One of the many messages the Tories sent to the pension sector at last week’s party conference was that in a few months time it is going to be calling the shots so people had better get used to it. In light of what has been said in Manchester, the industry needs to hear much more about what the party has in mind.

Both the tone and the detail of what the Tories have said indicate that nothing can be taken for granted if the Government changes from red to blue in seven months time.

If Cameron really has sealed the deal with the electorate, then that makes Nigel Waterson a pensions minister in waiting. This is certainly the way he came across at a Social Market Foundation/B&CE fringe event I attended at the conference last week, which he used to take a broadside at both The Pensions Regulator and the Personal Accounts Delivery Authority. His tone implied he is soon to be their boss, so they had better watch out.

Waterson reiterated his call to allow employers to automatically enrol staff into existing schemes as soon as possible and singled out The Pension Regulator as the only obstacle to this. He said that the only practical reason why it could not be introduced immediately was because TPR says it will not have enough time to do so, adding: “I am a great believer in ministers telling people what to do and them getting on with it”.

While TPR got off with a light crack of the whip, Waterson is considerably more irritated at the failure of Pada to communicate with him the change in policy that sees the implementation timescale for personal accounts extended from 18 months to three years.
As it happens, the heads of both organisations will feel the change in their pockets in the event that the Tories do get to Number 10 next May.
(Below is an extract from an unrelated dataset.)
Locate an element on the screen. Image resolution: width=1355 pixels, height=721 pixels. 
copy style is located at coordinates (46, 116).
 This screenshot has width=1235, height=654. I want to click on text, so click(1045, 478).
Both Tim Jones, chief executive of Pada and Tony Hobman, chief executive of The Pensions Regulator, earn more than the Prime Minister, a situation that Shadow Chancellor George Osborne clearly does not approve of at a time when the nation’s finances are in such a poor state.

If Osborne makes good his proposal that no public servant should earn more than the £197,000 that the PM earns, both will be taking a pay cut. Jones could be more than £30,000 down on his current £230,000 a year while Hobman’s £210,000 also takes him above Osborne’s new limit.

But of broader significance is the Conservatives’ apparent lack of enthusiasm for the very essence of the personal accounts agenda. The party says it will have an immediate review of personal accounts and that it remains committed to the Tur-ner settlement, which Waterson describes as a commitment to an increase in retirement age, the restoration of the earnings’ link and auto-enrolment “in some form”.

I may be wrong but I suspect a distancing from the idea of personal accounts and reports that lifetime savings models tick more boxes for the Tories than pensions correspond with that.

If, come next May, we find that the Government is going back to the drawing board on personal accounts, pension professionals will be tearing their hair out. Everyone in the industry needs to know whether the consensus is broken or not.

If personal accounts are to be dropped, not only will much expensive work been carried out for nothing but even more will continue to be done. The Tories should clarify their position.